- [EXTRACTED TEXT]:
= Beginning of Section =

The industry has been bemoaning the shortage of engineers at least since the dawn of this century.

And the situation is heating up now.

Automakers are remaking product portfolios to load them up with battery-powered electric vehicles that need new components and materials. Suppliers are perfecting catalogs of new technologies for advanced safety, automated driving and connectivity. And to do all that, they need engineers in disciplines that didn’t used to be critical, including mechatronics, electrical and software — lots of software engineers.

In Traverse City, Mich., this month, at the Center for Automotive Research’s annual Management Briefing Seminars, it didn’t take much prompting to get executives to tell us that they’ve got unmet engineer needs. It’s a source of stress across the industry.

The big French supplier Faurecia completed its $6 billion takeover of Hella in January, renaming itself Forvia. Speaking to an MBS audience, Matt Myrand, Forvia’s director of advanced manufacturing and supply chain, said it was no coincidence that Hella happened to have hundreds of software engineers on its payrolls.

Forvia now has 150,000 employees, including 2,600 software engineers.

You win the poker hand, you get all the other guy’s chips.

Ed Frutig, vice president of business development at international consulting firm Ricardo, told us the issue isn’t merely “finding” engineers — it’s finding engineers who are trained for EVs, batteries “and even fuel cells.”

But the big engineering schools are not yet meeting this challenge, he said. “They’ve got graduates coming through the pipeline, but they’re not showing up yet.”

Denso told us that it’s attempting to home-grow engineers in additional fields — reskilling its mechanical engineers for the new era, said Dan Ronayne, Denso’s director of engineering for powertrain.

“What we want are mechanical engineers who also understand the other side,” Ronayne told us. “Things are still going to break and we’ll still need mechanical engineers to fix things. But everything has a chip in it now, and everything has software in it now. We want them to be able to fix both parts.”

It will be interesting to see if foreign nationals can bail out the industry.

= End of Section =

- [WORK ITEM]:
According to the article on the engineer shortage, how many software engineers does Forvia now have? The items that come next are separate material and have no connection to the article on the engineer shortage.

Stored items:

= Beginning of Section =

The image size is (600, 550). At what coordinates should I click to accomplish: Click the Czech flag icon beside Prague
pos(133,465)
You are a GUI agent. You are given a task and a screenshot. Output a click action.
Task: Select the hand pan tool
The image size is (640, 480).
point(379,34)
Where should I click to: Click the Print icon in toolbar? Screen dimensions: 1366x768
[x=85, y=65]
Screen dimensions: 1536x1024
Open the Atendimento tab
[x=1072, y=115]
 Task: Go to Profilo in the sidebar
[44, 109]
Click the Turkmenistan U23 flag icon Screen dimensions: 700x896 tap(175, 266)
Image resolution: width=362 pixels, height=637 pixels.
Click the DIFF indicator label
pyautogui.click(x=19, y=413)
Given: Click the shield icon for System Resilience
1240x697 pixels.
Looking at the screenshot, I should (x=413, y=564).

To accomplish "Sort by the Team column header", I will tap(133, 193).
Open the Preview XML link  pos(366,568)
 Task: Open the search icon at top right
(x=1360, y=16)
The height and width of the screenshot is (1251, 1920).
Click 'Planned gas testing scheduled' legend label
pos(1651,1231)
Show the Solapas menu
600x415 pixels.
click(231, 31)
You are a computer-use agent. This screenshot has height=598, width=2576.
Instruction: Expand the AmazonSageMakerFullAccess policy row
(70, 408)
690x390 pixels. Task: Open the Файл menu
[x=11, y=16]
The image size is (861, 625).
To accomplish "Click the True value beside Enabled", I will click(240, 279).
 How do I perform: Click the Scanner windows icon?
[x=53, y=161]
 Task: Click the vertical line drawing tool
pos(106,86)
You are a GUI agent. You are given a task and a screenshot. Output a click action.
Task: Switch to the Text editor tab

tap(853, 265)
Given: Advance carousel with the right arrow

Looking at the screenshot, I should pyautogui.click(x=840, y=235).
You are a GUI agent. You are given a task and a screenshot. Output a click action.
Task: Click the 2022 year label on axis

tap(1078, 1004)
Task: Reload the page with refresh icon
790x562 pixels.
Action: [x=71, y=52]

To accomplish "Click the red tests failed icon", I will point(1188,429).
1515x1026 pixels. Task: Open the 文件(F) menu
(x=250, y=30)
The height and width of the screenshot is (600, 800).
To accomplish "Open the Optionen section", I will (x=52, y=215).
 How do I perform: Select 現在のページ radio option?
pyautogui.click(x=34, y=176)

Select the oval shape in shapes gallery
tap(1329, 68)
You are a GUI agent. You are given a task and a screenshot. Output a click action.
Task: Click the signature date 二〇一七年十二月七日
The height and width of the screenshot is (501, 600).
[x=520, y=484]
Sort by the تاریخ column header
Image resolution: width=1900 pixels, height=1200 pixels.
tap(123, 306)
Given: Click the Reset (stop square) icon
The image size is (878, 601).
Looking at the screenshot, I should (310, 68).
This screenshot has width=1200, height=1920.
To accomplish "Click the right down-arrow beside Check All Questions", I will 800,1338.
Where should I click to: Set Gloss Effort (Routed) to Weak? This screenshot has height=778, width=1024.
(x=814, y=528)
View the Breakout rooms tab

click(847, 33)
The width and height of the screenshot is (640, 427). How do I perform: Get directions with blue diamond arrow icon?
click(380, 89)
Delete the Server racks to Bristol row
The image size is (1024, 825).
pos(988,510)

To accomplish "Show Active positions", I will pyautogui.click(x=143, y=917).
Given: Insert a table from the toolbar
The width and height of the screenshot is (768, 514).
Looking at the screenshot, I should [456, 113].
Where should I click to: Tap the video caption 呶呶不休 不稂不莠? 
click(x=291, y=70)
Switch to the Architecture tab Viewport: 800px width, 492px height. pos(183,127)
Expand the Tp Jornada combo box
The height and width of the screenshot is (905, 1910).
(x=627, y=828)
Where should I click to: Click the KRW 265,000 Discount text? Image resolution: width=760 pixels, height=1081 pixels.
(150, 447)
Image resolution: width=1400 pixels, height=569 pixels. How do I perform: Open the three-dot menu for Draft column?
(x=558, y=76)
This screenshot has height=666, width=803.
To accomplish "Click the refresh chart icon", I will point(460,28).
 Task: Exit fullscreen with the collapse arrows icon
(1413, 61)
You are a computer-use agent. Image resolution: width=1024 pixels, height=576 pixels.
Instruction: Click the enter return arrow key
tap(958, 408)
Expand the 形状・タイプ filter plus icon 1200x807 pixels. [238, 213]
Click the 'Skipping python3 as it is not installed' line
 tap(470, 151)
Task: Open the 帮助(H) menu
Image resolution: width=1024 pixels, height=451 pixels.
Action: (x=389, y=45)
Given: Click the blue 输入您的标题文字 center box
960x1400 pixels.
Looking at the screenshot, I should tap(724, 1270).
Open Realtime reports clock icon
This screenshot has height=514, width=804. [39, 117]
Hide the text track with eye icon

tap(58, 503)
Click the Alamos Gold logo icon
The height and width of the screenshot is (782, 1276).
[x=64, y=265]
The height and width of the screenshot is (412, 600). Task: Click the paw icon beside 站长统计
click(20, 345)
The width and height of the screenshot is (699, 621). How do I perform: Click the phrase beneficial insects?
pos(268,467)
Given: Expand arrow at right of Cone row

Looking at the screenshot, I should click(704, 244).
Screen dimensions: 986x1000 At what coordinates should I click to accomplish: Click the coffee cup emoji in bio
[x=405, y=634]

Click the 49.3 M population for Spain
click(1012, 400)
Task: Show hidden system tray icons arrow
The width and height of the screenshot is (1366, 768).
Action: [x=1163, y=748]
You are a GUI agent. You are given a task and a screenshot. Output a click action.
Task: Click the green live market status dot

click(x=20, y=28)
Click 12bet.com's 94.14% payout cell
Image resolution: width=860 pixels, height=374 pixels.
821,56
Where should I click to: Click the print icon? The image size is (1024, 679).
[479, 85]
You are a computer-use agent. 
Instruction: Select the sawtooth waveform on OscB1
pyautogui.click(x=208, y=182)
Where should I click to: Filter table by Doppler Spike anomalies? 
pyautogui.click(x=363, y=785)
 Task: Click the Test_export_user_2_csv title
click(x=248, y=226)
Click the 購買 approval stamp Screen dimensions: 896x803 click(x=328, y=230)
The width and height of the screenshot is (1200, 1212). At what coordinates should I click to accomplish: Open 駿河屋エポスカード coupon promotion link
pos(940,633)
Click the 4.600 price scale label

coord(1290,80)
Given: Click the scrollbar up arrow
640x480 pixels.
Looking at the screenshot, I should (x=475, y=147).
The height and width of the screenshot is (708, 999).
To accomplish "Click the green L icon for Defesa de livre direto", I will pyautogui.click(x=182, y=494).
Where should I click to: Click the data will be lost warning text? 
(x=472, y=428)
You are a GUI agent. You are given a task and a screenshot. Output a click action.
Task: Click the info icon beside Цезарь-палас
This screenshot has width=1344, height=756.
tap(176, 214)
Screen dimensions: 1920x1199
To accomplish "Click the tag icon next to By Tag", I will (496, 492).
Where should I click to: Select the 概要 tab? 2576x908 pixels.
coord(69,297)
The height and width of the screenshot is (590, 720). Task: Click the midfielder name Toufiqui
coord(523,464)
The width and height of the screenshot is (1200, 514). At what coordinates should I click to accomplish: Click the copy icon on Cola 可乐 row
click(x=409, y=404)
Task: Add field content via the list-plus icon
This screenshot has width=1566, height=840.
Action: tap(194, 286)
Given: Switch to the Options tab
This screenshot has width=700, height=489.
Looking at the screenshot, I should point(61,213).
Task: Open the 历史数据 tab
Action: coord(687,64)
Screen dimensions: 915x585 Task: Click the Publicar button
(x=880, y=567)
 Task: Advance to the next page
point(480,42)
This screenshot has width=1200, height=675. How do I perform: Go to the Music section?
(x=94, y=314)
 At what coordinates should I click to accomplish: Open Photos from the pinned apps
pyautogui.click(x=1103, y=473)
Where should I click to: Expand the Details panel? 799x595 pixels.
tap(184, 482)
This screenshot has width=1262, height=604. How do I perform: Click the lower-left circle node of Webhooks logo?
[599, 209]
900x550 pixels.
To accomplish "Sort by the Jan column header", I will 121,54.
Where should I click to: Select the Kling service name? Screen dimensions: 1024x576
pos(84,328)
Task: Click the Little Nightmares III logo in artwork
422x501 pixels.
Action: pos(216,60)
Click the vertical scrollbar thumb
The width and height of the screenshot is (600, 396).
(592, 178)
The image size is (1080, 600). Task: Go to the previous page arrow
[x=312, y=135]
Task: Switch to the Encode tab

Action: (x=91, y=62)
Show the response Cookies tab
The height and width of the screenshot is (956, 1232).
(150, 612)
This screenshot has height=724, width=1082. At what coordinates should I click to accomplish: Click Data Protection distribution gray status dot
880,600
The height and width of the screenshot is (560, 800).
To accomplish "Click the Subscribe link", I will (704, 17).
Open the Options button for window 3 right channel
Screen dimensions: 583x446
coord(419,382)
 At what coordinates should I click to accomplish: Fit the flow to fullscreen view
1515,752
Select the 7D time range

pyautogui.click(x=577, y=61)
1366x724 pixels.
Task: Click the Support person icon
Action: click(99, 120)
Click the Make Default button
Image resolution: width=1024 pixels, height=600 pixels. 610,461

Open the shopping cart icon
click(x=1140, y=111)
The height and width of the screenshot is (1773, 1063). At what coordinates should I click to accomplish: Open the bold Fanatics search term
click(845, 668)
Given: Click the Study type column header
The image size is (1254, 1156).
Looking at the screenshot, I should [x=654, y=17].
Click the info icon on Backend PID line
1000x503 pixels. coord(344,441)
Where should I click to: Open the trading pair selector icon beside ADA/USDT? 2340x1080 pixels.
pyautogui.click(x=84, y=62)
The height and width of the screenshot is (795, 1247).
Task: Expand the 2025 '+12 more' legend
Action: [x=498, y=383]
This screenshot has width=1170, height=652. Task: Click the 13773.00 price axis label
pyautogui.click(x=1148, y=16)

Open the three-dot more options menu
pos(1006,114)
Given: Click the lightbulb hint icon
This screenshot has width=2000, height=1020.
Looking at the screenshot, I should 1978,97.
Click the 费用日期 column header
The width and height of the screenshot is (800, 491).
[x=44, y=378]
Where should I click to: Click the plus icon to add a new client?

= End of Section =

- [SOLUTION TO THIS TASK]:
Forvia now has 2,600 software engineers.